━━━ GIVEN DATA ━━━

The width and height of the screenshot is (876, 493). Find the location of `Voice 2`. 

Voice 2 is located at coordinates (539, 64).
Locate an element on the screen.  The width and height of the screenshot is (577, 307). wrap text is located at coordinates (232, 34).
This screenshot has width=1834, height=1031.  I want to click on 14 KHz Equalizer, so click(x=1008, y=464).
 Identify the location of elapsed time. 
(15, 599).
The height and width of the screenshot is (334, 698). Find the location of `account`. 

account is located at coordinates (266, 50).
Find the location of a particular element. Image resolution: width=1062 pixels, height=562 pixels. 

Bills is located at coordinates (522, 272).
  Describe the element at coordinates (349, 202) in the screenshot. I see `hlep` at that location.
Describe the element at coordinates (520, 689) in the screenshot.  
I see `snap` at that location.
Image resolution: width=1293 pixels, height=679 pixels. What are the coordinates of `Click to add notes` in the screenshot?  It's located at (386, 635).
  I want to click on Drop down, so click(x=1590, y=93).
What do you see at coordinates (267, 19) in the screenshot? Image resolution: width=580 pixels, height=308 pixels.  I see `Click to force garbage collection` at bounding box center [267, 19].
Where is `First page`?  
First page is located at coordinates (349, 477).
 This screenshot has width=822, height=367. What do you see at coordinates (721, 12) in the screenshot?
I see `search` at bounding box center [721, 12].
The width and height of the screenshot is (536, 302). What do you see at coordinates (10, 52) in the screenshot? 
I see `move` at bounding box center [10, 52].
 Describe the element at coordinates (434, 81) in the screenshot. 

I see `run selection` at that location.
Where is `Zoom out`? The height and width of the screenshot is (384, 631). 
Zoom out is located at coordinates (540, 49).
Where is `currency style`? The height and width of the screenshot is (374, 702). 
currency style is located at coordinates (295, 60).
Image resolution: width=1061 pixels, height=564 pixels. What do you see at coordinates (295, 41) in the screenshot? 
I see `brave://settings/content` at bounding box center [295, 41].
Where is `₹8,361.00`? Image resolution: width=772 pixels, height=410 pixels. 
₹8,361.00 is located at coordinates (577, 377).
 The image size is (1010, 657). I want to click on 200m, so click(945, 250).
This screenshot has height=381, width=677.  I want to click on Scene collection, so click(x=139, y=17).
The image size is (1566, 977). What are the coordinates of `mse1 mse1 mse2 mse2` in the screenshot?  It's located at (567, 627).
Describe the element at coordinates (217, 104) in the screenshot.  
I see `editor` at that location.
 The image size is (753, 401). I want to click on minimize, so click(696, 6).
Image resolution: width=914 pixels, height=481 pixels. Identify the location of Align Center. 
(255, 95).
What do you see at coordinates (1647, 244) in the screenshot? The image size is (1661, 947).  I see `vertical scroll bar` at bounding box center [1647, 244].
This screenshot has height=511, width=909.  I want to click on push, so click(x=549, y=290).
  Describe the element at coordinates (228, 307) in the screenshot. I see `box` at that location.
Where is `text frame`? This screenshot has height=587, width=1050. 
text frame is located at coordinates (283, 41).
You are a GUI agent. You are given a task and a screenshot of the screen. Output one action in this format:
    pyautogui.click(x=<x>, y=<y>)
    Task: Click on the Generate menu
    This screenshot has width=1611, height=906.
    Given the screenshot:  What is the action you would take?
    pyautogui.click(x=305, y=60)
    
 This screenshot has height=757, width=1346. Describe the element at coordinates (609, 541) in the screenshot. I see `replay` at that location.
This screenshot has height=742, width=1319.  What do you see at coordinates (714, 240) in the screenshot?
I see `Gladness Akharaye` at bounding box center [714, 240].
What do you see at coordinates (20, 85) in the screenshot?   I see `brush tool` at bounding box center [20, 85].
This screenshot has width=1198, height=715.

━━━

◆ **STATED EXERCISE**
Present every line of the material above as a numbered list, leaving out the blank lines.

◆ **RESPONSE BELOW**
1. The width and height of the screenshot is (876, 493). Find the location of `Voice 2`. 
2. Voice 2 is located at coordinates (539, 64).
3. Locate an element on the screen.  The width and height of the screenshot is (577, 307). wrap text is located at coordinates (232, 34).
4. This screenshot has width=1834, height=1031.  I want to click on 14 KHz Equalizer, so click(x=1008, y=464).
5.  Identify the location of elapsed time. 
6. (15, 599).
7. The height and width of the screenshot is (334, 698). Find the location of `account`. 
8. account is located at coordinates (266, 50).
9. Find the location of a particular element. Image resolution: width=1062 pixels, height=562 pixels. 
10. Bills is located at coordinates (522, 272).
11.   Describe the element at coordinates (349, 202) in the screenshot. I see `hlep` at that location.
12. Describe the element at coordinates (520, 689) in the screenshot.  
13. I see `snap` at that location.
14. Image resolution: width=1293 pixels, height=679 pixels. What are the coordinates of `Click to add notes` in the screenshot?  It's located at (386, 635).
15.   I want to click on Drop down, so click(x=1590, y=93).
16. What do you see at coordinates (267, 19) in the screenshot? Image resolution: width=580 pixels, height=308 pixels.  I see `Click to force garbage collection` at bounding box center [267, 19].
17. Where is `First page`?  
18. First page is located at coordinates (349, 477).
19.  This screenshot has width=822, height=367. What do you see at coordinates (721, 12) in the screenshot?
20. I see `search` at bounding box center [721, 12].
21. The width and height of the screenshot is (536, 302). What do you see at coordinates (10, 52) in the screenshot? 
22. I see `move` at bounding box center [10, 52].
23.  Describe the element at coordinates (434, 81) in the screenshot. 
24. I see `run selection` at that location.
25. Where is `Zoom out`? The height and width of the screenshot is (384, 631). 
26. Zoom out is located at coordinates (540, 49).
27. Where is `currency style`? The height and width of the screenshot is (374, 702). 
28. currency style is located at coordinates (295, 60).
29. Image resolution: width=1061 pixels, height=564 pixels. What do you see at coordinates (295, 41) in the screenshot? 
30. I see `brave://settings/content` at bounding box center [295, 41].
31. Where is `₹8,361.00`? Image resolution: width=772 pixels, height=410 pixels. 
32. ₹8,361.00 is located at coordinates (577, 377).
33.  The image size is (1010, 657). I want to click on 200m, so click(945, 250).
34. This screenshot has height=381, width=677.  I want to click on Scene collection, so click(x=139, y=17).
35. The image size is (1566, 977). What are the coordinates of `mse1 mse1 mse2 mse2` in the screenshot?  It's located at (567, 627).
36. Describe the element at coordinates (217, 104) in the screenshot.  
37. I see `editor` at that location.
38.  The image size is (753, 401). I want to click on minimize, so click(696, 6).
39. Image resolution: width=914 pixels, height=481 pixels. Identify the location of Align Center. 
40. (255, 95).
41. What do you see at coordinates (1647, 244) in the screenshot? The image size is (1661, 947).  I see `vertical scroll bar` at bounding box center [1647, 244].
42. This screenshot has height=511, width=909.  I want to click on push, so click(x=549, y=290).
43.   Describe the element at coordinates (228, 307) in the screenshot. I see `box` at that location.
44. Where is `text frame`? This screenshot has height=587, width=1050. 
45. text frame is located at coordinates (283, 41).
46. You are a GUI agent. You are given a task and a screenshot of the screen. Output one action in this format:
47.     pyautogui.click(x=<x>, y=<y>)
48.     Task: Click on the Generate menu
49.     This screenshot has width=1611, height=906.
50.     Given the screenshot:  What is the action you would take?
51.     pyautogui.click(x=305, y=60)
52.  This screenshot has height=757, width=1346. Describe the element at coordinates (609, 541) in the screenshot. I see `replay` at that location.
53. This screenshot has height=742, width=1319.  What do you see at coordinates (714, 240) in the screenshot?
54. I see `Gladness Akharaye` at bounding box center [714, 240].
55. What do you see at coordinates (20, 85) in the screenshot?   I see `brush tool` at bounding box center [20, 85].
56. This screenshot has width=1198, height=715.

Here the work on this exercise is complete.